# [PROBLEM]
Rewrite the records with "timeframe" changed to "time frame" and everything else unchanged.

# [DATA SUPPLIED]

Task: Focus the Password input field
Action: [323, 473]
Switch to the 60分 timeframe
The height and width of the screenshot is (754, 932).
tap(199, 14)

# [FULL ANSWER]
Task: Focus the Password input field
Action: [323, 473]
Switch to the 60分 time frame
The height and width of the screenshot is (754, 932).
tap(199, 14)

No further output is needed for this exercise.